Em comunicado, a Ordem dos Enfermeiros (OE) diz manter o seu entendimento em relação aos enfermeiros especialistas, nomeadamente que o legislador quis expressamente a reconhecer uma distinção entre conteúdos funcionais desenvolvidos por enfermeiros, ao elencar funções que apenas podem ser desenvolvidas por enfermeiros com o título de enfermeiro especialista.

"Se o legislador expressamente reconhece uma distinção entre conteúdos funcionais, então, em respeito pelo referido princípio constitucional, essa diferença tem de ser reconhecida, também em termos remuneratórios, assim se impedindo `o tratamento indiferenciado de situações objetivamente desiguais´, ou seja, o tratar-se de forma igual o que é objetivamente diferente", alega a OE.

Segundo a OE, o que se verifica é que estes enfermeiros que foram contratados para exercer funções de cuidados gerais - o que nunca deixaram de fazer - e que adquiriram, posteriormente e à sua custa, o título de enfermeiro especialista, conferido pela Ordem dos Enfermeiros, têm exercido estas funções sem qualquer distinção remuneratória.

"A OE desde o início do mandato, há um ano e meio, tem vindo a alertar o Ministério da Saúde (MS) para este problema, sem qualquer resposta, o que conduziu à situação atual", lembra a Ordem, apelando ao ministro da Saúde para que divulgue o conteúdo integral do parecer, até porque o Conselho Consultivo da Procuradoria-Geral da República (PGR) ressalva que emite o presente parecer “de acordo com os elementos disponíveis”, ou seja fornecidos pelo MS.

Comentando ainda o parecer e dizendo desconhecer as questões levantadas pelo MS junto da PGR, a OE ressalva que jamais esta Ordem convocou "qualquer greve ou protesto"

Contudo, a OE não deixa de declarar "o seu apoio, que reitera", aos enfermeiros especialistas que têm como objetivo obter “um reconhecimento justo das suas competências e como principal preocupação assegurar o direito das pessoas a usufruir de cuidados de qualidade e em segurança”.

Por último, a OE lamenta "profundamente que o Governo esteja mais preocupado em ameaçar os enfermeiros e a sua Ordem profissional em vez de lhes definir uma carreira justa e digna, tal como fez nos últimos dias para outros profissionais do sector da saúde".

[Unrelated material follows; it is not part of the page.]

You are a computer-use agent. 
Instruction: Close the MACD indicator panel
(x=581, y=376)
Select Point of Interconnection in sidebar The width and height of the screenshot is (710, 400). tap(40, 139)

Segundo o parecer hoje divulgado, os enfermeiros especialistas em protesto podem ser responsabilizados disciplinar e civilmente, bem como incorrer em faltas injustificadas.

O parecer tinha sido pedido pelo Ministério da Saúde a propósito do protesto dos enfermeiros especialistas que está desde o início do mês a paralisar blocos de partos.

O parecer reconhece que os enfermeiros especialistas têm legitimidade para defender os seus interesses remuneratórios, nomeadamente recorrendo à greve, mas ressalva que “a recusa de prestação de serviço dos enfermeiros com título de especialista não é enquadrável numa greve”.